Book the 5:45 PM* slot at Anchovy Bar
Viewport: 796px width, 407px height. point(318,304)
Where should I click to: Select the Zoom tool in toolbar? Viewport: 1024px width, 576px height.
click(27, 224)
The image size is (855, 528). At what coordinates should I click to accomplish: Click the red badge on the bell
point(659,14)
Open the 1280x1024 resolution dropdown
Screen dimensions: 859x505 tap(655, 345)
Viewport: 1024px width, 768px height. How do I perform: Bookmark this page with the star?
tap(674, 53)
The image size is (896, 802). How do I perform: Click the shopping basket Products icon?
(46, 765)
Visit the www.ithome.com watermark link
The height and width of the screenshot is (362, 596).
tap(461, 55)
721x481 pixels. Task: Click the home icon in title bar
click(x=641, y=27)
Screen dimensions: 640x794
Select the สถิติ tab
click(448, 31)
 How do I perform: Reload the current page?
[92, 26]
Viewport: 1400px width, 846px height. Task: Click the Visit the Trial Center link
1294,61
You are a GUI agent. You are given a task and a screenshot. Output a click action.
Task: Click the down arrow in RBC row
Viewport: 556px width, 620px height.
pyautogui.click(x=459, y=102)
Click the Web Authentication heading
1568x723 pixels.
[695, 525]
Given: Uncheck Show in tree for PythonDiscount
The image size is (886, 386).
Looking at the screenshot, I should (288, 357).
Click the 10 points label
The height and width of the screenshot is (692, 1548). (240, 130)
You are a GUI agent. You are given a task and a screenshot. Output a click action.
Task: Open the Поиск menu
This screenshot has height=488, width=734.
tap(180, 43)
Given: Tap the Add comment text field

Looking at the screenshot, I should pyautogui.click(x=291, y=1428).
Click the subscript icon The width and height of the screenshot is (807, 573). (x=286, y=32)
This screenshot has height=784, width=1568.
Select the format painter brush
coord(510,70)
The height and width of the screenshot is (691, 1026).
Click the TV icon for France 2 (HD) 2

+-------+

INSTRUCTIONS TO FOLLOW: For the material above, reproduce exactly the lines from the line with "The image size is (896, 802)." to the line with "Given: Uncheck Show", inclusive, and exclude all others.

RESPONSE:
The image size is (896, 802). How do I perform: Click the shopping basket Products icon?
(46, 765)
Visit the www.ithome.com watermark link
The height and width of the screenshot is (362, 596).
tap(461, 55)
721x481 pixels. Task: Click the home icon in title bar
click(x=641, y=27)
Screen dimensions: 640x794
Select the สถิติ tab
click(448, 31)
 How do I perform: Reload the current page?
[92, 26]
Viewport: 1400px width, 846px height. Task: Click the Visit the Trial Center link
1294,61
You are a GUI agent. You are given a task and a screenshot. Output a click action.
Task: Click the down arrow in RBC row
Viewport: 556px width, 620px height.
pyautogui.click(x=459, y=102)
Click the Web Authentication heading
1568x723 pixels.
[695, 525]
Given: Uncheck Show in tree for PythonDiscount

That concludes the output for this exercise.